The problem: Reproduce each of the following rows verbatim, with no changes.

[Start of Materials provided]

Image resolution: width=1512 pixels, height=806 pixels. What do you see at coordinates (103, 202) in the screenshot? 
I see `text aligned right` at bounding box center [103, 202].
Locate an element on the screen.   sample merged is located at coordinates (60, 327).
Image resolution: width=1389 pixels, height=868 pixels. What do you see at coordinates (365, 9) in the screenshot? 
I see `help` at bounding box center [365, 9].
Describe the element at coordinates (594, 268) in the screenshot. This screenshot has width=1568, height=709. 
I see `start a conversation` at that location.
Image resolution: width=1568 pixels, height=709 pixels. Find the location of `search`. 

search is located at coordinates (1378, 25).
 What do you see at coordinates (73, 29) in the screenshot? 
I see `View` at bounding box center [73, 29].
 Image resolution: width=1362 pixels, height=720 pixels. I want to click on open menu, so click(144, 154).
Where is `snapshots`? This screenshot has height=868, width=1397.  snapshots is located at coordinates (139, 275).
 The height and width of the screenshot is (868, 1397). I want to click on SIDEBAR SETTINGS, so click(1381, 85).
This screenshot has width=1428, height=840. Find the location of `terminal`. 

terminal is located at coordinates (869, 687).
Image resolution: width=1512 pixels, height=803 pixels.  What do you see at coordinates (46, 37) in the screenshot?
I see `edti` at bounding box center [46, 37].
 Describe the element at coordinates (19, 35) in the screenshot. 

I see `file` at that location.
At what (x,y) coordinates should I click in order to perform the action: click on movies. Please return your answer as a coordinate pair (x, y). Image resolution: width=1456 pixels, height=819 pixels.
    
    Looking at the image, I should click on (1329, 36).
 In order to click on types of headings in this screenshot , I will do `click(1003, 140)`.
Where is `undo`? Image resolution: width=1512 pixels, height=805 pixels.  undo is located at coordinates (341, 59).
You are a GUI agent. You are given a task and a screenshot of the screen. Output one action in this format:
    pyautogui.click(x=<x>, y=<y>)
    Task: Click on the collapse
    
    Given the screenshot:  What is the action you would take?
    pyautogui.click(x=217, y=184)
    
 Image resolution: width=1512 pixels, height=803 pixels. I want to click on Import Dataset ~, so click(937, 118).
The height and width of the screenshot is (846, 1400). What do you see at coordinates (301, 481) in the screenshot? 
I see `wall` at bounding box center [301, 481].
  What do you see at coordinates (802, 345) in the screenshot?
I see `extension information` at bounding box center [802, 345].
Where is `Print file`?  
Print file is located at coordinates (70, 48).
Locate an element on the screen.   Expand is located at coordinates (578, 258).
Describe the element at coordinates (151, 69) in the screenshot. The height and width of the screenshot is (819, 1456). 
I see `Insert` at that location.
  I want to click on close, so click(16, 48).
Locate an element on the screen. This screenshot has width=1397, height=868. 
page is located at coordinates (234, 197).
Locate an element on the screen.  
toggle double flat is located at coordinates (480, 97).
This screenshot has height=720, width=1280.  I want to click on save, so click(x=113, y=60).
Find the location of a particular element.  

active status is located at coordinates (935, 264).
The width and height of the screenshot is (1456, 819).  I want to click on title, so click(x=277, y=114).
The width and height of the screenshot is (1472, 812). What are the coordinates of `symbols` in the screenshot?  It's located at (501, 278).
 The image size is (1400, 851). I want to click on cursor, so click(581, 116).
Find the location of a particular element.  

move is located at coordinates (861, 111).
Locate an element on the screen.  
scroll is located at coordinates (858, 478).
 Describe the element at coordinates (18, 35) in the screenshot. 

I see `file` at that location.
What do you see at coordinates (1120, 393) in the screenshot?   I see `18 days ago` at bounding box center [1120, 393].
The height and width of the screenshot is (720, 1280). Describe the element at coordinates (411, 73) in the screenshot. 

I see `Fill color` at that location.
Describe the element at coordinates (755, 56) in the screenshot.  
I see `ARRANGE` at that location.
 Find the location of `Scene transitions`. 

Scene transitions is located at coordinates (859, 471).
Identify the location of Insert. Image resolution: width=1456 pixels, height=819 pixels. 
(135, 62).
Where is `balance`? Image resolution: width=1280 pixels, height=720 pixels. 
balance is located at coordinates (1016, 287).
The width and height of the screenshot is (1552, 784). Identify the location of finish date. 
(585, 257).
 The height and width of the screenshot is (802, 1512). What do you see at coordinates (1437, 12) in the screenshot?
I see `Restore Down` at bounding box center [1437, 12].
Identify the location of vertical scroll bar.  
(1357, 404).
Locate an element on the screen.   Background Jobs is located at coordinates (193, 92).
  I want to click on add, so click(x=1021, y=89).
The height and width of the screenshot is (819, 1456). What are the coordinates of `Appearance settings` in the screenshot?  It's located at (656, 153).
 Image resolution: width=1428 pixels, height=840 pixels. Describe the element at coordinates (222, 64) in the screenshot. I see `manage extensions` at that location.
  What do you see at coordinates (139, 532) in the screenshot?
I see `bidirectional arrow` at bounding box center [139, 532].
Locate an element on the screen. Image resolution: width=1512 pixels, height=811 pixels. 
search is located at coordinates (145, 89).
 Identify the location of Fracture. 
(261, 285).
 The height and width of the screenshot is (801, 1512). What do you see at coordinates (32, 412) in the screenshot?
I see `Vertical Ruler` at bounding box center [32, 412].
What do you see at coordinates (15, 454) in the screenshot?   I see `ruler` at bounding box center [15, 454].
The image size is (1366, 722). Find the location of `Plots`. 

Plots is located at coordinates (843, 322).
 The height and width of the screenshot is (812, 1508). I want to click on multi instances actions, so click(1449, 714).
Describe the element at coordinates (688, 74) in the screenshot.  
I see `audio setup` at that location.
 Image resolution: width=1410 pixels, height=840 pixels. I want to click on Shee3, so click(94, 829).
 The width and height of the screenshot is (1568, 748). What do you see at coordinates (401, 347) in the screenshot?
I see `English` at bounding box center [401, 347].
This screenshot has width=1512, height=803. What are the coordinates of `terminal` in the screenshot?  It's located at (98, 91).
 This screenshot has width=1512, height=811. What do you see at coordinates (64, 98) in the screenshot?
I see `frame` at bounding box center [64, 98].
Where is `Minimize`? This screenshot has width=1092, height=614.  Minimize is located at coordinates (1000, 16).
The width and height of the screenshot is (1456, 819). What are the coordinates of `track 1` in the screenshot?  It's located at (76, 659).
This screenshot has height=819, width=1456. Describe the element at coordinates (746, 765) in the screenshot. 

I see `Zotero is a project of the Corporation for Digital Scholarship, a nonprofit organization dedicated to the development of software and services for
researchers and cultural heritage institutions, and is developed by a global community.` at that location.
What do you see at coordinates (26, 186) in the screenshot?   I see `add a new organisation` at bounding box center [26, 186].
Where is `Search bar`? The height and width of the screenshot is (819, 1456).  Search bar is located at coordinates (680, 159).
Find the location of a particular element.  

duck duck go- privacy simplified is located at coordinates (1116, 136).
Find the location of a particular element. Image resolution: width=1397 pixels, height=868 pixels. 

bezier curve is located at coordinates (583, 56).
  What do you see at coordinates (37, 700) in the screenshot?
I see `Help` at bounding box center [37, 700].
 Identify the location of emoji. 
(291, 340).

[End of Materials provided]

Solution for this task:
Image resolution: width=1512 pixels, height=806 pixels. What do you see at coordinates (103, 202) in the screenshot? 
I see `text aligned right` at bounding box center [103, 202].
Locate an element on the screen.   sample merged is located at coordinates (60, 327).
Image resolution: width=1389 pixels, height=868 pixels. What do you see at coordinates (365, 9) in the screenshot? 
I see `help` at bounding box center [365, 9].
Describe the element at coordinates (594, 268) in the screenshot. This screenshot has width=1568, height=709. 
I see `start a conversation` at that location.
Image resolution: width=1568 pixels, height=709 pixels. Find the location of `search`. 

search is located at coordinates (1378, 25).
 What do you see at coordinates (73, 29) in the screenshot? 
I see `View` at bounding box center [73, 29].
 Image resolution: width=1362 pixels, height=720 pixels. I want to click on open menu, so click(144, 154).
Where is `snapshots`? This screenshot has height=868, width=1397.  snapshots is located at coordinates (139, 275).
 The height and width of the screenshot is (868, 1397). I want to click on SIDEBAR SETTINGS, so click(1381, 85).
This screenshot has width=1428, height=840. Find the location of `terminal`. 

terminal is located at coordinates (869, 687).
Image resolution: width=1512 pixels, height=803 pixels.  What do you see at coordinates (46, 37) in the screenshot?
I see `edti` at bounding box center [46, 37].
 Describe the element at coordinates (19, 35) in the screenshot. 

I see `file` at that location.
At what (x,y) coordinates should I click in order to perform the action: click on movies. Please return your answer as a coordinate pair (x, y). Image resolution: width=1456 pixels, height=819 pixels.
    
    Looking at the image, I should click on (1329, 36).
 In order to click on types of headings in this screenshot , I will do `click(1003, 140)`.
Where is `undo`? Image resolution: width=1512 pixels, height=805 pixels.  undo is located at coordinates (341, 59).
You are a GUI agent. You are given a task and a screenshot of the screen. Output one action in this format:
    pyautogui.click(x=<x>, y=<y>)
    Task: Click on the collapse
    
    Given the screenshot:  What is the action you would take?
    pyautogui.click(x=217, y=184)
    
 Image resolution: width=1512 pixels, height=803 pixels. I want to click on Import Dataset ~, so click(937, 118).
The height and width of the screenshot is (846, 1400). What do you see at coordinates (301, 481) in the screenshot? 
I see `wall` at bounding box center [301, 481].
  What do you see at coordinates (802, 345) in the screenshot?
I see `extension information` at bounding box center [802, 345].
Where is `Print file`?  
Print file is located at coordinates (70, 48).
Locate an element on the screen.   Expand is located at coordinates (578, 258).
Describe the element at coordinates (151, 69) in the screenshot. The height and width of the screenshot is (819, 1456). 
I see `Insert` at that location.
  I want to click on close, so click(16, 48).
Locate an element on the screen. This screenshot has width=1397, height=868. 
page is located at coordinates (234, 197).
Locate an element on the screen.  
toggle double flat is located at coordinates (480, 97).
This screenshot has height=720, width=1280.  I want to click on save, so click(x=113, y=60).
Find the location of a particular element.  

active status is located at coordinates (935, 264).
The width and height of the screenshot is (1456, 819).  I want to click on title, so click(x=277, y=114).
The width and height of the screenshot is (1472, 812). What are the coordinates of `symbols` in the screenshot?  It's located at (501, 278).
 The image size is (1400, 851). I want to click on cursor, so click(581, 116).
Find the location of a particular element.  

move is located at coordinates (861, 111).
Locate an element on the screen.  
scroll is located at coordinates (858, 478).
 Describe the element at coordinates (18, 35) in the screenshot. 

I see `file` at that location.
What do you see at coordinates (1120, 393) in the screenshot?   I see `18 days ago` at bounding box center [1120, 393].
The height and width of the screenshot is (720, 1280). Describe the element at coordinates (411, 73) in the screenshot. 

I see `Fill color` at that location.
Describe the element at coordinates (755, 56) in the screenshot.  
I see `ARRANGE` at that location.
 Find the location of `Scene transitions`. 

Scene transitions is located at coordinates (859, 471).
Identify the location of Insert. Image resolution: width=1456 pixels, height=819 pixels. 
(135, 62).
Where is `balance`? Image resolution: width=1280 pixels, height=720 pixels. 
balance is located at coordinates (1016, 287).
The width and height of the screenshot is (1552, 784). Identify the location of finish date. 
(585, 257).
 The height and width of the screenshot is (802, 1512). What do you see at coordinates (1437, 12) in the screenshot?
I see `Restore Down` at bounding box center [1437, 12].
Identify the location of vertical scroll bar.  
(1357, 404).
Locate an element on the screen.   Background Jobs is located at coordinates (193, 92).
  I want to click on add, so click(x=1021, y=89).
The height and width of the screenshot is (819, 1456). What are the coordinates of `Appearance settings` in the screenshot?  It's located at (656, 153).
 Image resolution: width=1428 pixels, height=840 pixels. Describe the element at coordinates (222, 64) in the screenshot. I see `manage extensions` at that location.
  What do you see at coordinates (139, 532) in the screenshot?
I see `bidirectional arrow` at bounding box center [139, 532].
Locate an element on the screen. Image resolution: width=1512 pixels, height=811 pixels. 
search is located at coordinates (145, 89).
 Identify the location of Fracture. 
(261, 285).
 The height and width of the screenshot is (801, 1512). What do you see at coordinates (32, 412) in the screenshot?
I see `Vertical Ruler` at bounding box center [32, 412].
What do you see at coordinates (15, 454) in the screenshot?   I see `ruler` at bounding box center [15, 454].
The image size is (1366, 722). Find the location of `Plots`. 

Plots is located at coordinates (843, 322).
 The height and width of the screenshot is (812, 1508). I want to click on multi instances actions, so click(1449, 714).
Describe the element at coordinates (688, 74) in the screenshot.  
I see `audio setup` at that location.
 Image resolution: width=1410 pixels, height=840 pixels. I want to click on Shee3, so click(94, 829).
 The width and height of the screenshot is (1568, 748). What do you see at coordinates (401, 347) in the screenshot?
I see `English` at bounding box center [401, 347].
This screenshot has width=1512, height=803. What are the coordinates of `terminal` in the screenshot?  It's located at (98, 91).
 This screenshot has width=1512, height=811. What do you see at coordinates (64, 98) in the screenshot?
I see `frame` at bounding box center [64, 98].
Where is `Minimize`? This screenshot has width=1092, height=614.  Minimize is located at coordinates (1000, 16).
The width and height of the screenshot is (1456, 819). What are the coordinates of `track 1` in the screenshot?  It's located at (76, 659).
This screenshot has height=819, width=1456. Describe the element at coordinates (746, 765) in the screenshot. 

I see `Zotero is a project of the Corporation for Digital Scholarship, a nonprofit organization dedicated to the development of software and services for
researchers and cultural heritage institutions, and is developed by a global community.` at that location.
What do you see at coordinates (26, 186) in the screenshot?   I see `add a new organisation` at bounding box center [26, 186].
Where is `Search bar`? The height and width of the screenshot is (819, 1456).  Search bar is located at coordinates (680, 159).
Find the location of a particular element.  

duck duck go- privacy simplified is located at coordinates (1116, 136).
Find the location of a particular element. Image resolution: width=1397 pixels, height=868 pixels. 

bezier curve is located at coordinates (583, 56).
  What do you see at coordinates (37, 700) in the screenshot?
I see `Help` at bounding box center [37, 700].
 Identify the location of emoji. 
(291, 340).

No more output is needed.